BEGIN Entries supplied

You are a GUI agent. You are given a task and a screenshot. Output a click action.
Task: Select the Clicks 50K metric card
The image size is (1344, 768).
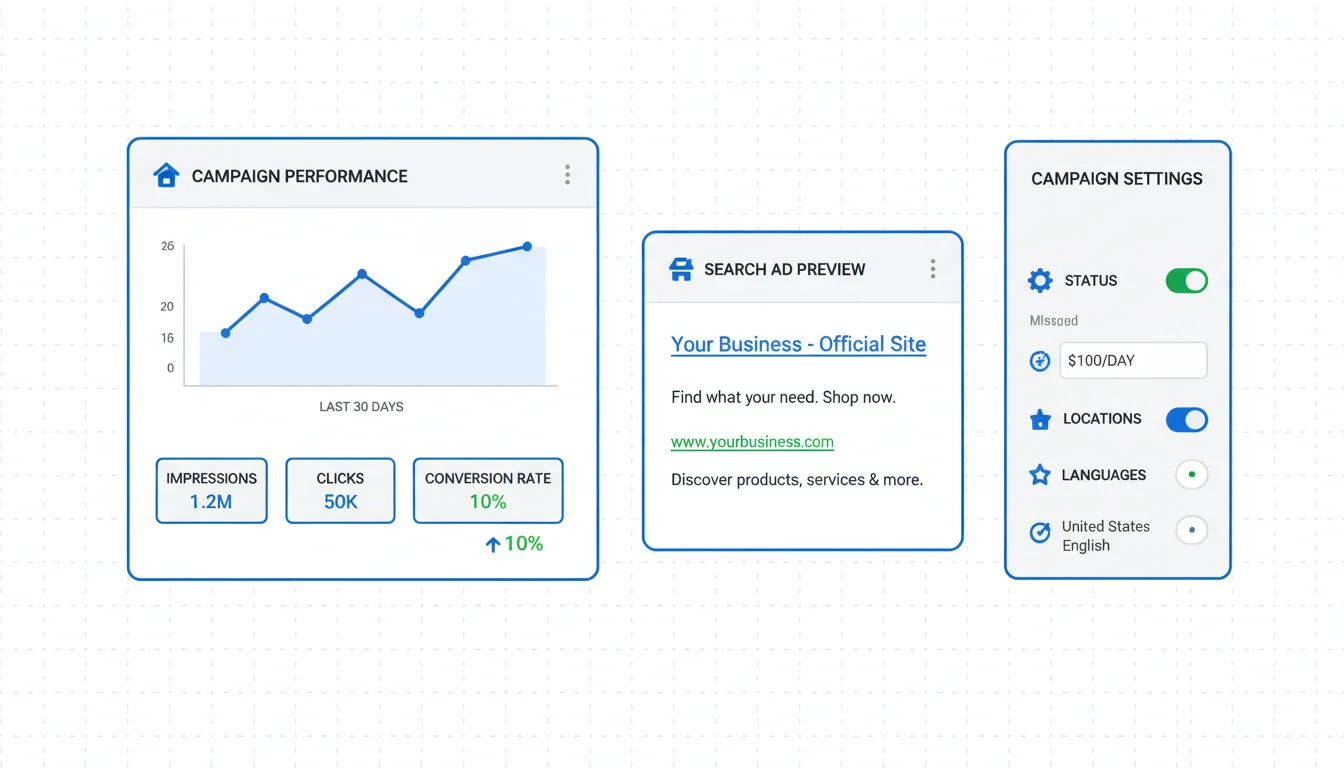point(340,490)
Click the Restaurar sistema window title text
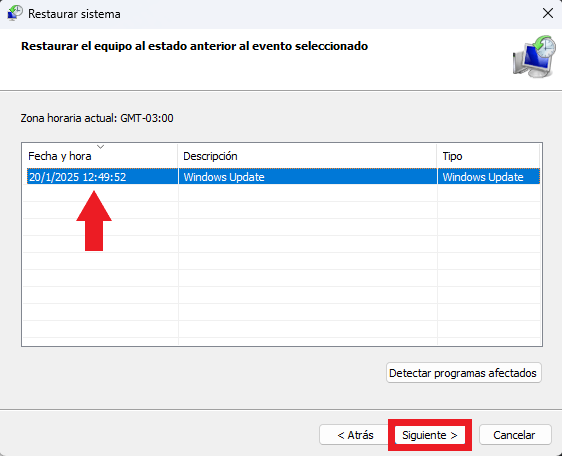 pos(74,14)
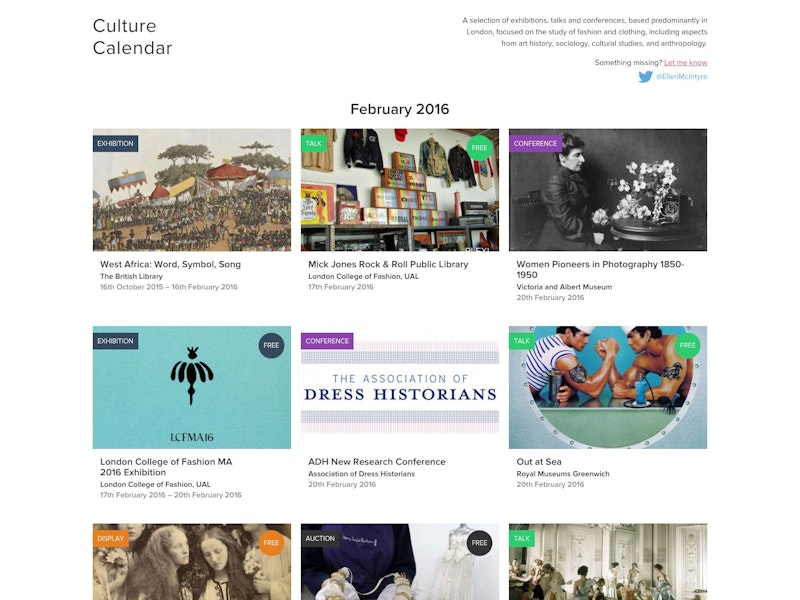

END Entries supplied

▶ [Directions]
Pull out every line in the items above that contains the string "Restaurar". Case counts.

▶ [Finished exercise]
Click the Restaurar sistema window title text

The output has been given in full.